**WORK REQUIRED**. Every record here needs to be written out again exactly.

**SUPPLIED RECORDS**.
******

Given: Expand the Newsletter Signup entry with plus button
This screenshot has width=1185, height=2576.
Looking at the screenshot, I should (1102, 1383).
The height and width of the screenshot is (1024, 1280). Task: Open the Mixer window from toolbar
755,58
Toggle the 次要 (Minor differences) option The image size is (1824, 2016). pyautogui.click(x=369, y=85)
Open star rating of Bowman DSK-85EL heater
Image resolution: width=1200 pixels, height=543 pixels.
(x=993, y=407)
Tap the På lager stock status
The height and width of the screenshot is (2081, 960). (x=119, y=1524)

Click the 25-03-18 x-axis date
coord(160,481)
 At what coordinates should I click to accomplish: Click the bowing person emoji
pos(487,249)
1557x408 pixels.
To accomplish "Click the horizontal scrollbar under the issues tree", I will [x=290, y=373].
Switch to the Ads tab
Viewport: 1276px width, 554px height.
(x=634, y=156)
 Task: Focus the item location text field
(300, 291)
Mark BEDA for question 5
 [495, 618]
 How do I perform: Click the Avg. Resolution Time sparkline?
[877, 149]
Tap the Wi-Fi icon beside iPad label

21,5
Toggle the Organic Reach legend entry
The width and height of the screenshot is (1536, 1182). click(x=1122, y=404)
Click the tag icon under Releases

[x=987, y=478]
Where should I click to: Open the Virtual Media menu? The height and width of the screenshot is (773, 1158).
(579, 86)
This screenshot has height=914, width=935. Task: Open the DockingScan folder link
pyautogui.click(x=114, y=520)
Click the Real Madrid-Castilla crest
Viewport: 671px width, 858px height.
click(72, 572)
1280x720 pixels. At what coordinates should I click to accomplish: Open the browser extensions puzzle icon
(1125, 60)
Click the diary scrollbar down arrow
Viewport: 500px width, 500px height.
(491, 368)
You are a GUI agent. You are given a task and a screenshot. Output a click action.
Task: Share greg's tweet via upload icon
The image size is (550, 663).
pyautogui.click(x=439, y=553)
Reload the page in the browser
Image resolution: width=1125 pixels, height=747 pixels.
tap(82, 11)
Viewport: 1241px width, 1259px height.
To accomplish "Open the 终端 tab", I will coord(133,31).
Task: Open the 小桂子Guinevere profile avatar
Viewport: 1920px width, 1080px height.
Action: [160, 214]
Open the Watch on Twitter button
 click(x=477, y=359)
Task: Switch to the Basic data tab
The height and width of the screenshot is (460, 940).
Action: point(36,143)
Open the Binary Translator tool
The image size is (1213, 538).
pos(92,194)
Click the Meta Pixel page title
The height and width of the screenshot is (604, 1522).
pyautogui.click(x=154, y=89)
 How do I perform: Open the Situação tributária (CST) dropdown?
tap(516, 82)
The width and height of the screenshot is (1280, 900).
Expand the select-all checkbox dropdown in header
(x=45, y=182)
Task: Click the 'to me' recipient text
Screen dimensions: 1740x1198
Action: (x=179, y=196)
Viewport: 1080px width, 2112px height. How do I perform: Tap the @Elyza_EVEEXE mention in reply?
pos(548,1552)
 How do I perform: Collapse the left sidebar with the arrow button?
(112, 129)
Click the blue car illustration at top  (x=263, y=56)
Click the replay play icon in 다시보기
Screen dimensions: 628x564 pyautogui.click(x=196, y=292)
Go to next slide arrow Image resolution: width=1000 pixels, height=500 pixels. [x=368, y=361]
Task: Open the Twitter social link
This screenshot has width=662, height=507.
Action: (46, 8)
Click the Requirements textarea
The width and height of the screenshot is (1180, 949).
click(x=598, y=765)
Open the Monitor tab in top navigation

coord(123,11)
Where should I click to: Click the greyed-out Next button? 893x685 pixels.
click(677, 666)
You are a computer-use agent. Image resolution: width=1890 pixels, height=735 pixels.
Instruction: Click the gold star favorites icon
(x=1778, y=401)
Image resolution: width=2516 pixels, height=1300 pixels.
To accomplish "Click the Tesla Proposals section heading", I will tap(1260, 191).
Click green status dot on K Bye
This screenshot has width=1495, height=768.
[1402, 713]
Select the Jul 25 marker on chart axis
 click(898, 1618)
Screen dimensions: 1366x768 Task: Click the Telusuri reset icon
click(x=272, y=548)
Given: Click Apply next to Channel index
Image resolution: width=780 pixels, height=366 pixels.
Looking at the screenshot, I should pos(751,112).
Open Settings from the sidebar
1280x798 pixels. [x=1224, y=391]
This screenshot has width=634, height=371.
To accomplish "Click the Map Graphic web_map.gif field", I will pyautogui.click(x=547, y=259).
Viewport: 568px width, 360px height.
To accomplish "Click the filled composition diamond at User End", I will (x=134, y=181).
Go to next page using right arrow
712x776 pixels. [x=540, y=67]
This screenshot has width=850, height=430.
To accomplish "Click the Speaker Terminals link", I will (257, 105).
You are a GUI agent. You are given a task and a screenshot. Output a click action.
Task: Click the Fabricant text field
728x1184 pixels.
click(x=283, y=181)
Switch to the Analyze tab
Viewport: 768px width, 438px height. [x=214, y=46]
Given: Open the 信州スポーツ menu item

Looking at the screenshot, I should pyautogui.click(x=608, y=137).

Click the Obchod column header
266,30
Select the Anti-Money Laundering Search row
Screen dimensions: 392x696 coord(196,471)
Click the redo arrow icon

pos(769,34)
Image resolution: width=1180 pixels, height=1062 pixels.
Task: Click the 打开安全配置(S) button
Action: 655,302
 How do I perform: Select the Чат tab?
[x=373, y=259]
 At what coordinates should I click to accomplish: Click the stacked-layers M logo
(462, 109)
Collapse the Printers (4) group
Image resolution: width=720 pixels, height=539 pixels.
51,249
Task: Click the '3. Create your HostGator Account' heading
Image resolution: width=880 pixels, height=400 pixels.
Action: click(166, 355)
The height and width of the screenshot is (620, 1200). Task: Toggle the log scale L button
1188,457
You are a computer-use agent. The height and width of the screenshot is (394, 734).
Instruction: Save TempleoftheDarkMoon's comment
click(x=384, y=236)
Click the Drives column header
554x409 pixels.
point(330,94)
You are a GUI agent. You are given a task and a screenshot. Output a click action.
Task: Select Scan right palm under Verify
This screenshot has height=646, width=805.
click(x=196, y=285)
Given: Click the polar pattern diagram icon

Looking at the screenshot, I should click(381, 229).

******

**TASK RESPONSE**.
Given: Expand the Newsletter Signup entry with plus button
This screenshot has width=1185, height=2576.
Looking at the screenshot, I should (1102, 1383).
The height and width of the screenshot is (1024, 1280). Task: Open the Mixer window from toolbar
755,58
Toggle the 次要 (Minor differences) option The image size is (1824, 2016). pyautogui.click(x=369, y=85)
Open star rating of Bowman DSK-85EL heater
Image resolution: width=1200 pixels, height=543 pixels.
(x=993, y=407)
Tap the På lager stock status
The height and width of the screenshot is (2081, 960). (x=119, y=1524)

Click the 25-03-18 x-axis date
coord(160,481)
 At what coordinates should I click to accomplish: Click the bowing person emoji
pos(487,249)
1557x408 pixels.
To accomplish "Click the horizontal scrollbar under the issues tree", I will [x=290, y=373].
Switch to the Ads tab
Viewport: 1276px width, 554px height.
(x=634, y=156)
 Task: Focus the item location text field
(300, 291)
Mark BEDA for question 5
 [495, 618]
 How do I perform: Click the Avg. Resolution Time sparkline?
[877, 149]
Tap the Wi-Fi icon beside iPad label

21,5
Toggle the Organic Reach legend entry
The width and height of the screenshot is (1536, 1182). click(x=1122, y=404)
Click the tag icon under Releases

[x=987, y=478]
Where should I click to: Open the Virtual Media menu? The height and width of the screenshot is (773, 1158).
(579, 86)
This screenshot has height=914, width=935. Task: Open the DockingScan folder link
pyautogui.click(x=114, y=520)
Click the Real Madrid-Castilla crest
Viewport: 671px width, 858px height.
click(72, 572)
1280x720 pixels. At what coordinates should I click to accomplish: Open the browser extensions puzzle icon
(1125, 60)
Click the diary scrollbar down arrow
Viewport: 500px width, 500px height.
(491, 368)
You are a GUI agent. You are given a task and a screenshot. Output a click action.
Task: Share greg's tweet via upload icon
The image size is (550, 663).
pyautogui.click(x=439, y=553)
Reload the page in the browser
Image resolution: width=1125 pixels, height=747 pixels.
tap(82, 11)
Viewport: 1241px width, 1259px height.
To accomplish "Open the 终端 tab", I will coord(133,31).
Task: Open the 小桂子Guinevere profile avatar
Viewport: 1920px width, 1080px height.
Action: [160, 214]
Open the Watch on Twitter button
 click(x=477, y=359)
Task: Switch to the Basic data tab
The height and width of the screenshot is (460, 940).
Action: point(36,143)
Open the Binary Translator tool
The image size is (1213, 538).
pos(92,194)
Click the Meta Pixel page title
The height and width of the screenshot is (604, 1522).
pyautogui.click(x=154, y=89)
 How do I perform: Open the Situação tributária (CST) dropdown?
tap(516, 82)
The width and height of the screenshot is (1280, 900).
Expand the select-all checkbox dropdown in header
(x=45, y=182)
Task: Click the 'to me' recipient text
Screen dimensions: 1740x1198
Action: (x=179, y=196)
Viewport: 1080px width, 2112px height. How do I perform: Tap the @Elyza_EVEEXE mention in reply?
pos(548,1552)
 How do I perform: Collapse the left sidebar with the arrow button?
(112, 129)
Click the blue car illustration at top  (x=263, y=56)
Click the replay play icon in 다시보기
Screen dimensions: 628x564 pyautogui.click(x=196, y=292)
Go to next slide arrow Image resolution: width=1000 pixels, height=500 pixels. [x=368, y=361]
Task: Open the Twitter social link
This screenshot has width=662, height=507.
Action: (46, 8)
Click the Requirements textarea
The width and height of the screenshot is (1180, 949).
click(x=598, y=765)
Open the Monitor tab in top navigation

coord(123,11)
Where should I click to: Click the greyed-out Next button? 893x685 pixels.
click(677, 666)
You are a computer-use agent. Image resolution: width=1890 pixels, height=735 pixels.
Instruction: Click the gold star favorites icon
(x=1778, y=401)
Image resolution: width=2516 pixels, height=1300 pixels.
To accomplish "Click the Tesla Proposals section heading", I will tap(1260, 191).
Click green status dot on K Bye
This screenshot has width=1495, height=768.
[1402, 713]
Select the Jul 25 marker on chart axis
 click(898, 1618)
Screen dimensions: 1366x768 Task: Click the Telusuri reset icon
click(x=272, y=548)
Given: Click Apply next to Channel index
Image resolution: width=780 pixels, height=366 pixels.
Looking at the screenshot, I should pos(751,112).
Open Settings from the sidebar
1280x798 pixels. [x=1224, y=391]
This screenshot has width=634, height=371.
To accomplish "Click the Map Graphic web_map.gif field", I will pyautogui.click(x=547, y=259).
Viewport: 568px width, 360px height.
To accomplish "Click the filled composition diamond at User End", I will (x=134, y=181).
Go to next page using right arrow
712x776 pixels. [x=540, y=67]
This screenshot has width=850, height=430.
To accomplish "Click the Speaker Terminals link", I will (257, 105).
You are a GUI agent. You are given a task and a screenshot. Output a click action.
Task: Click the Fabricant text field
728x1184 pixels.
click(x=283, y=181)
Switch to the Analyze tab
Viewport: 768px width, 438px height. [x=214, y=46]
Given: Open the 信州スポーツ menu item

Looking at the screenshot, I should pyautogui.click(x=608, y=137).

Click the Obchod column header
266,30
Select the Anti-Money Laundering Search row
Screen dimensions: 392x696 coord(196,471)
Click the redo arrow icon

pos(769,34)
Image resolution: width=1180 pixels, height=1062 pixels.
Task: Click the 打开安全配置(S) button
Action: 655,302
 How do I perform: Select the Чат tab?
[x=373, y=259]
 At what coordinates should I click to accomplish: Click the stacked-layers M logo
(462, 109)
Collapse the Printers (4) group
Image resolution: width=720 pixels, height=539 pixels.
51,249
Task: Click the '3. Create your HostGator Account' heading
Image resolution: width=880 pixels, height=400 pixels.
Action: click(166, 355)
The height and width of the screenshot is (620, 1200). Task: Toggle the log scale L button
1188,457
You are a computer-use agent. The height and width of the screenshot is (394, 734).
Instruction: Save TempleoftheDarkMoon's comment
click(x=384, y=236)
Click the Drives column header
554x409 pixels.
point(330,94)
You are a GUI agent. You are given a task and a screenshot. Output a click action.
Task: Select Scan right palm under Verify
This screenshot has height=646, width=805.
click(x=196, y=285)
Given: Click the polar pattern diagram icon

Looking at the screenshot, I should click(381, 229).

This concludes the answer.